Feodor Ivanovich Vilesov (; 13 November 1925 – 8 February 1978) was a Soviet experimental physicist whose main contributions are in the field of chemical  physics.

Education and early life 
Vilesov was born in Belyukovo village near Kudymkar, in Komi-Permyak Okrug (autonomous national district), Perm region, Russian SFSR, Soviet Union, on November 13, 1925, to a couple of: Ivan Ilvich Vilesov and Vassa Vasilievna Vilesova. During 1943 -1950 he served in the Soviet Army. In 1950 he entered the Department of Physics, Leningrad State University, from which he graduated with an honorable diploma (master's degree) in 1955. He continued with his Ph. D. studies at the Institute of Physics, Leningrad State University, in the department of photonics led by Professor A. N. Terenin and in 1959 he defended his thesis “The Study of Photoionization of vapors of organic molecules and interrogation of the influence of adsorbed layers on photoelectric Emission from Semiconductor Catalysts”. He obtained his Doctor of Physical and Mathematical Sciences (a "higher doctorate") degree in 1966 for a thesis on the development of photoelectron spectroscopy in the gas phase and molecular solids entitled: “Photoionization of Organic Molecules”

Career 
From 1955 to 1978, he worked at the Institute for Physics of the Leningrad State University. Since 1964, he was the head of the department of photonics (photochemistry). In 1967 he becomes a professor in physics at Leningrad State University. In 1977-1978 he served as the dean of sciences of the Leningrad State University.

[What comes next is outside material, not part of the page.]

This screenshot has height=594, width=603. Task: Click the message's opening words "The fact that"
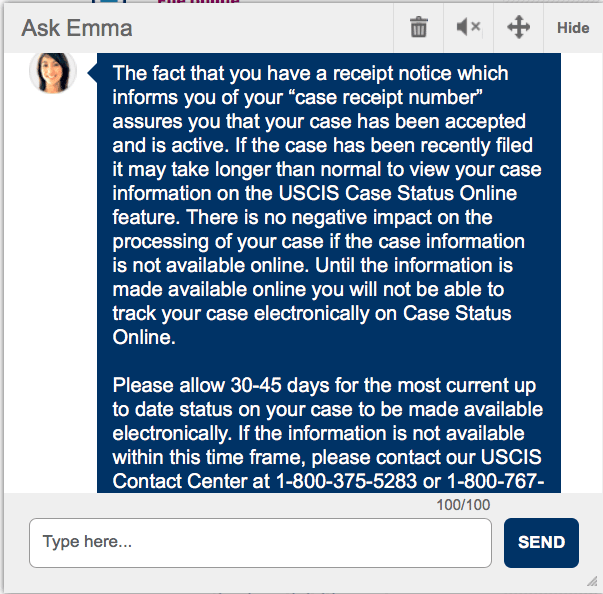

In a series of works in 1960–1962, Vilesov and his colleagues performed the first experiments on Ultraviolet Photoelectron Spectroscopy (UPS) of molecular solids and gases. Since then Ultraviolet Photoelectron Spectroscopy has been widely applied to study valence energy levels and chemical bonding, especially the bonding character of molecular orbitals.

Honors and awards 
Vilesov was awarded the USSR State Prize in 1985, —for the development of the method of photoelectron spectroscopy and its application in science and technology, published in 1961–1985.

Personal life 
Vilesov was the son of Ivan Ivanovich Vilesov (1906-1967) and Vassa Vasilievna (1905-1984). He was married to Vera Konstantinovna Adamchuk (1933-2016) and had 1 child, Andrey Feodorovich Vilesov.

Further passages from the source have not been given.